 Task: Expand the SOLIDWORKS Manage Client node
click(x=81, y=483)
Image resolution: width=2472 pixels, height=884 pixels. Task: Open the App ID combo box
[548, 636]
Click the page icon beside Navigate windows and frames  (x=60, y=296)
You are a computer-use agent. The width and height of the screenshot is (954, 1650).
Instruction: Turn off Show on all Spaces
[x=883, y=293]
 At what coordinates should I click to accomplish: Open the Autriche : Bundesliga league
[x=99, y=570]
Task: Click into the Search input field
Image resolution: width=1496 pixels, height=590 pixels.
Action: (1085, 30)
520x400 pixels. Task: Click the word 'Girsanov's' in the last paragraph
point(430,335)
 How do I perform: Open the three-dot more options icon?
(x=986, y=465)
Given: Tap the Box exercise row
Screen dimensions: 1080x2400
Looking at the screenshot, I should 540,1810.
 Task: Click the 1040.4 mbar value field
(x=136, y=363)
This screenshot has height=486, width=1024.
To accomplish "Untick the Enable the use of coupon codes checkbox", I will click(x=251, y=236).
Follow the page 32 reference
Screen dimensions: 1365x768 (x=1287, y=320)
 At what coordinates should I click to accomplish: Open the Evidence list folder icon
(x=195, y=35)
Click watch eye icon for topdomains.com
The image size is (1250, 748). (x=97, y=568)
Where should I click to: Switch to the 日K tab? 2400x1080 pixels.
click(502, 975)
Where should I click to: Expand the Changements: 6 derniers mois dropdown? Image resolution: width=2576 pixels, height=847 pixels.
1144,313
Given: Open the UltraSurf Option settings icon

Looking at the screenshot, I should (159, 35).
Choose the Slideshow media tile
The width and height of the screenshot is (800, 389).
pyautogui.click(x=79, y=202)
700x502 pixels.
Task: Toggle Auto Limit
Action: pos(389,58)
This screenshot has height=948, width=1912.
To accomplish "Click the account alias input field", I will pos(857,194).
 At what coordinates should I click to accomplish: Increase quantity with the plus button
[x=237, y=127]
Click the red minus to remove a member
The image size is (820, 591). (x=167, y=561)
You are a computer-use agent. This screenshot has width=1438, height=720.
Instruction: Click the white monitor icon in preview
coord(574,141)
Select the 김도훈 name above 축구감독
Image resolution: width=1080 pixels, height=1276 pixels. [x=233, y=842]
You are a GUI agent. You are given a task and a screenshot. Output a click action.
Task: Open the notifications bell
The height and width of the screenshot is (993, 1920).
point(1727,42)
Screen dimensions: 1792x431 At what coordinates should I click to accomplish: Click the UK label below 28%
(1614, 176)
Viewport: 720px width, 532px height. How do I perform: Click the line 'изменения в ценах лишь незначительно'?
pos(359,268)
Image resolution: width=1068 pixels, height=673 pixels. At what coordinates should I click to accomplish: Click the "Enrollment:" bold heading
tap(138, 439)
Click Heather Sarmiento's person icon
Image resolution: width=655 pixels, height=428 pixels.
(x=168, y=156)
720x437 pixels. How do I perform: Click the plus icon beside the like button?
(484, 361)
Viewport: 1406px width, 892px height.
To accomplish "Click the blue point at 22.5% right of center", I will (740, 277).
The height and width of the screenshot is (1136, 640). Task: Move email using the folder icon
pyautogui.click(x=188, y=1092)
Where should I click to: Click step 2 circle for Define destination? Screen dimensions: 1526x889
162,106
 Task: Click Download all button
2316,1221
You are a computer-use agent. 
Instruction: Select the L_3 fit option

*-*-*

■ GIVEN PROBLEM: Output every one of the items above again, line for line and unchanged.

■ TASK SOLUTION:
 Task: Expand the SOLIDWORKS Manage Client node
click(x=81, y=483)
Image resolution: width=2472 pixels, height=884 pixels. Task: Open the App ID combo box
[548, 636]
Click the page icon beside Navigate windows and frames  (x=60, y=296)
You are a computer-use agent. The width and height of the screenshot is (954, 1650).
Instruction: Turn off Show on all Spaces
[x=883, y=293]
 At what coordinates should I click to accomplish: Open the Autriche : Bundesliga league
[x=99, y=570]
Task: Click into the Search input field
Image resolution: width=1496 pixels, height=590 pixels.
Action: (1085, 30)
520x400 pixels. Task: Click the word 'Girsanov's' in the last paragraph
point(430,335)
 How do I perform: Open the three-dot more options icon?
(x=986, y=465)
Given: Tap the Box exercise row
Screen dimensions: 1080x2400
Looking at the screenshot, I should 540,1810.
 Task: Click the 1040.4 mbar value field
(x=136, y=363)
This screenshot has height=486, width=1024.
To accomplish "Untick the Enable the use of coupon codes checkbox", I will click(x=251, y=236).
Follow the page 32 reference
Screen dimensions: 1365x768 (x=1287, y=320)
 At what coordinates should I click to accomplish: Open the Evidence list folder icon
(x=195, y=35)
Click watch eye icon for topdomains.com
The image size is (1250, 748). (x=97, y=568)
Where should I click to: Switch to the 日K tab? 2400x1080 pixels.
click(502, 975)
Where should I click to: Expand the Changements: 6 derniers mois dropdown? Image resolution: width=2576 pixels, height=847 pixels.
1144,313
Given: Open the UltraSurf Option settings icon

Looking at the screenshot, I should (159, 35).
Choose the Slideshow media tile
The width and height of the screenshot is (800, 389).
pyautogui.click(x=79, y=202)
700x502 pixels.
Task: Toggle Auto Limit
Action: pos(389,58)
This screenshot has height=948, width=1912.
To accomplish "Click the account alias input field", I will pos(857,194).
 At what coordinates should I click to accomplish: Increase quantity with the plus button
[x=237, y=127]
Click the red minus to remove a member
The image size is (820, 591). (x=167, y=561)
You are a computer-use agent. This screenshot has width=1438, height=720.
Instruction: Click the white monitor icon in preview
coord(574,141)
Select the 김도훈 name above 축구감독
Image resolution: width=1080 pixels, height=1276 pixels. [x=233, y=842]
You are a GUI agent. You are given a task and a screenshot. Output a click action.
Task: Open the notifications bell
The height and width of the screenshot is (993, 1920).
point(1727,42)
Screen dimensions: 1792x431 At what coordinates should I click to accomplish: Click the UK label below 28%
(1614, 176)
Viewport: 720px width, 532px height. How do I perform: Click the line 'изменения в ценах лишь незначительно'?
pos(359,268)
Image resolution: width=1068 pixels, height=673 pixels. At what coordinates should I click to accomplish: Click the "Enrollment:" bold heading
tap(138, 439)
Click Heather Sarmiento's person icon
Image resolution: width=655 pixels, height=428 pixels.
(x=168, y=156)
720x437 pixels. How do I perform: Click the plus icon beside the like button?
(484, 361)
Viewport: 1406px width, 892px height.
To accomplish "Click the blue point at 22.5% right of center", I will (740, 277).
The height and width of the screenshot is (1136, 640). Task: Move email using the folder icon
pyautogui.click(x=188, y=1092)
Where should I click to: Click step 2 circle for Define destination? Screen dimensions: 1526x889
162,106
 Task: Click Download all button
2316,1221
You are a computer-use agent. 
Instruction: Select the L_3 fit option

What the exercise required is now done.